── GIVEN RECORDS ──
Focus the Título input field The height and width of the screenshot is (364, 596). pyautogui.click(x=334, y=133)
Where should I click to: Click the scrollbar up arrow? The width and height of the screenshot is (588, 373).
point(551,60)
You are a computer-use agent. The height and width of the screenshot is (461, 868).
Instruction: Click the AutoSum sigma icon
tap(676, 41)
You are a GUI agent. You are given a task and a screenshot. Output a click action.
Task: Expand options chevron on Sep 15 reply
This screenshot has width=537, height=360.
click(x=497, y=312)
───
── GIVEN RECORDS ──
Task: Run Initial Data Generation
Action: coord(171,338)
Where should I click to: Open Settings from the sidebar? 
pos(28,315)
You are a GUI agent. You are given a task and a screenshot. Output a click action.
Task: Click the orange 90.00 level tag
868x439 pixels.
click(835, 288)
───
── GIVEN RECORDS ──
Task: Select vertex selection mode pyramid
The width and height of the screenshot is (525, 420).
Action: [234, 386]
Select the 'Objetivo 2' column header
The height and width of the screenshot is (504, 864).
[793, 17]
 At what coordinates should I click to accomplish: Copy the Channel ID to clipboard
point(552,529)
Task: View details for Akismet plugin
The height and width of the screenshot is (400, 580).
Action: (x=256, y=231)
───
- **REQUIREMENT**
Produce a word-for-word copy of everything above from the line holding "Focus the Título" down to the line holding "You are a computer-use", with both of those lines kept.

- **FINISHED TASK**
Focus the Título input field The height and width of the screenshot is (364, 596). pyautogui.click(x=334, y=133)
Where should I click to: Click the scrollbar up arrow? The width and height of the screenshot is (588, 373).
point(551,60)
You are a computer-use agent. The height and width of the screenshot is (461, 868).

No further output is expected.